Why is this night different from any other night?

This evening Jewish families around the world will be celebrating the start of Pesach (Passover) with a special service and meal called the Seder. It is traditional to gather with friends and family for the Seder meal - the more the merrier. This year will be strange and very difficult for those living alone.

One of the prayers said during the Seder service begins with the line "Why is this night different from any other night?" As far as I know, never before and hopefully never again have entire communities been obliged to hold their Seder meals in isolation so this night could not be more different from any other night, ever!

During the Seder service we tell the story of the Exodus from Egypt. It's the one about Pharoah, Moses and the ten plagues. We eat bitter herbs to represent bitter times and dip parsley in salt water to represent tears and we try to imagine how the Israelites might have felt. We may not be slaves in Egypt but this year we are certainly experiencing our own bitter times and tears.

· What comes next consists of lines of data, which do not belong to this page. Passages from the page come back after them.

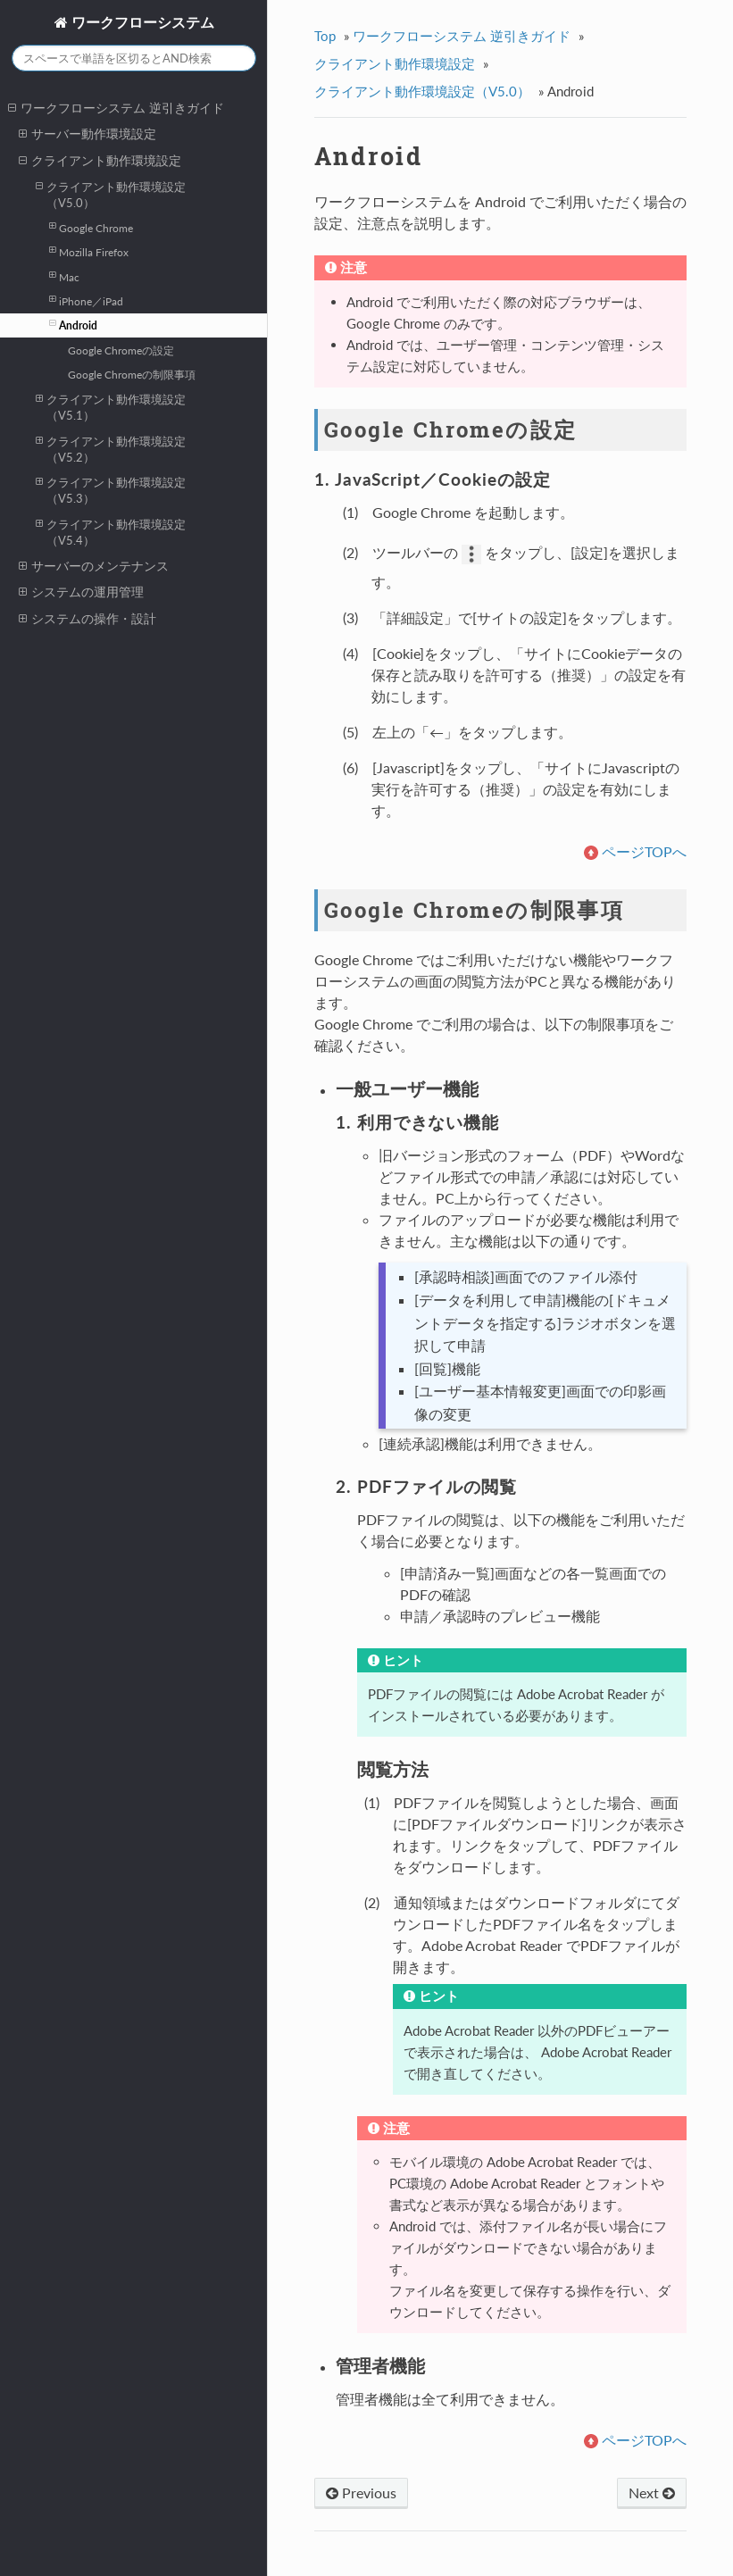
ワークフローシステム (141, 21)
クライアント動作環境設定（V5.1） (111, 406)
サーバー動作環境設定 (87, 134)
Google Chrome (91, 227)
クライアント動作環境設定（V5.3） (111, 489)
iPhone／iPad (86, 300)
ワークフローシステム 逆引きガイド (116, 108)
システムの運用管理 (81, 592)
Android (73, 324)
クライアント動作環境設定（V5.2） (111, 448)
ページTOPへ (644, 851)
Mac (64, 276)
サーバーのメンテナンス (94, 566)
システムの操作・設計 (87, 619)
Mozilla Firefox (89, 251)
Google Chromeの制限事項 (132, 374)
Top (325, 36)
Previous (361, 2492)
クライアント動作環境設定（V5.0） (111, 194)
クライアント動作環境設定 (100, 161)
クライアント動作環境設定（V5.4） (111, 531)
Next (652, 2492)
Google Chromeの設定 (121, 350)
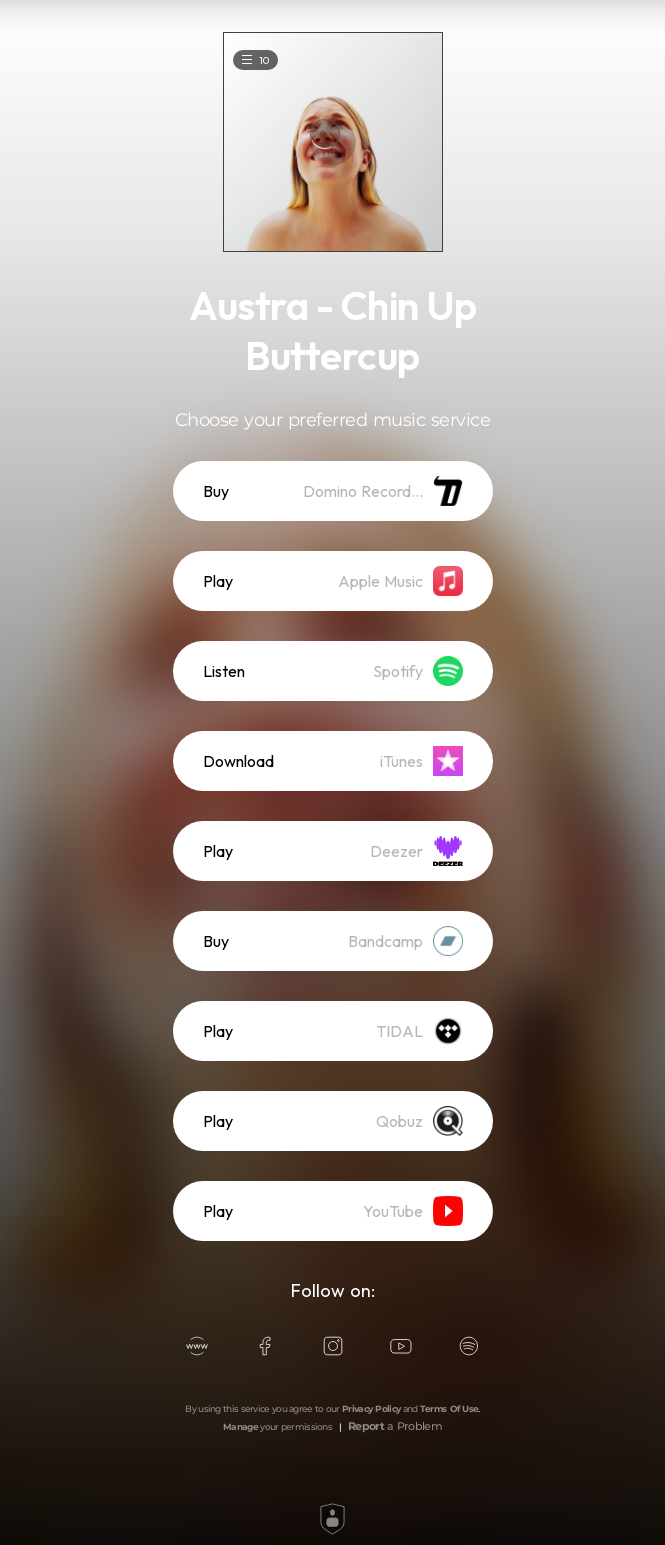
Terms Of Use (449, 1408)
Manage (240, 1426)
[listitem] (333, 491)
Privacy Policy (371, 1408)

The picture above shows the centrepiece of a traditional Seder table with the Haggadah (the special prayer book for the Seder), matzo (unlevened bread eaten for the entire eight days instead of bread), goblets of wine (we're asked to drink four each during the evening), and a plate with egg, bitter herbs, salt water and charoseth (a mix of ground nuts, wine and dried fruit to represent mortar).

Before the main meal it's traditional to have a starter of hard boiled egg in salt water to represent new beginnings. Here's hoping that it's not long before we can all experience new beginnings.

An explanation for anyone reading this in years to come: we are in lockdown because of a worldwide Coronavirus Covid-19 epidemic and it's frightening.


  1. Chag Sameach. It is indeed the strangest of times. For the first time in my life, after decades of Seder nights with a huge family gathering, there will just be two of us. As I am slightly younger, I should be asking the four questions. I hope we will add this to our traditions and look back as "that Pesach". Stay well.

    1. It's the same for me, just the two of us - even worse for those entirely on their own. In Jerusalem I hear they're going to get the children to sing Mah Nishtanah on their balconies at 8.30. That will be moving.

  2. I didn’t know any of that tradition Roz but it’s interesting. A sad time for those living alone.

  3. Peace to you and your husband as you celebrate the beginning of Passover season with your Seder. At least you'll know that many folks like yourselves shall be enjoying the rituals and looking for the hope in the near future. No matter what, through the years there's been hardship and tough times, and yet the service and meal carry on. My heart goes out to you and your family and friends (however spread afar). Health and blessings.

  4. I’m a bit late here, Ros. I hope your Seder evening was beautiful even within the confines of this difficult time. Wishing you peaceful, healthy and blessed passover period.